Two identifications have been proposed by musicologists in the latter half of the 20th century. The first possibility, suggested by Barton Hudson in 1979, is that le Petit may have been Johannes Baltazar alias le Petit, since a singer of that name was in the papal chapel between 1488 and 1502, and his name resembles that in the attribution of some "le Petit" motets in a Vatican manuscript. The second possibility is that "le Petit" may be the same as Jean Lepetit, the singing master at Langres Cathedral between 1506 and 1510. Baltazar died in 1502, Lepetit after 1529; stylistically the music of le Petit suggests composition in the first two decades of the 16th century.

Music and influence[edit]

Le Petit's style is similar to that of Antoine de Févin and Jean Mouton, the two most famous French composers associated with the French royal chapel. He preferred clear harmonies, a texture occasionally broken by long duets, and contrasting sections in triple meter, somewhat blending the styles of Févin and Mouton. The chansons are light and open in texture, foreshadowing the developments in the genre later in the century.

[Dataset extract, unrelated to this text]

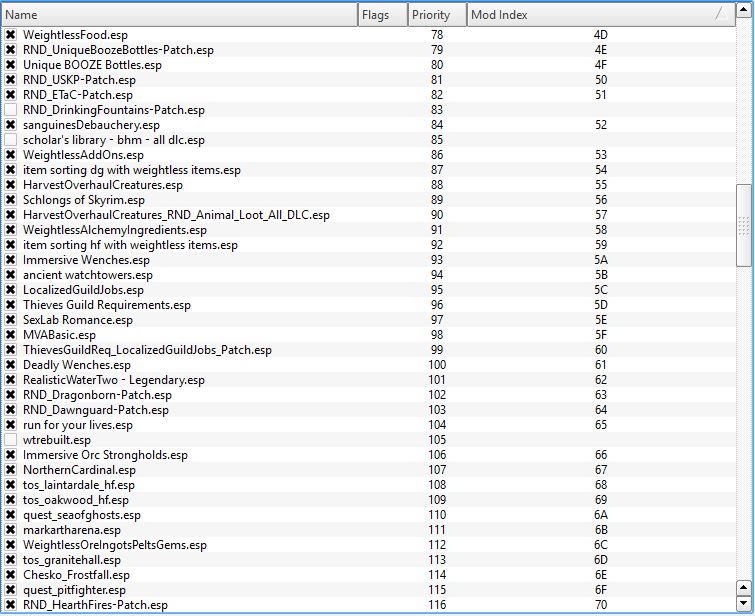Uncheck the SexLab Romance.esp checkbox
Image resolution: width=755 pixels, height=616 pixels.
coord(11,320)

Le Petit was listed by Pierre Moulu in his famous motet Mater floreat florescat as one of the leading composers of the day (this work, probably written around 1517, provides to musicologists a particularly useful list of composers working at the time, naming the composers associated with the French royal chapel which Moulu thought the most eloquent of the time).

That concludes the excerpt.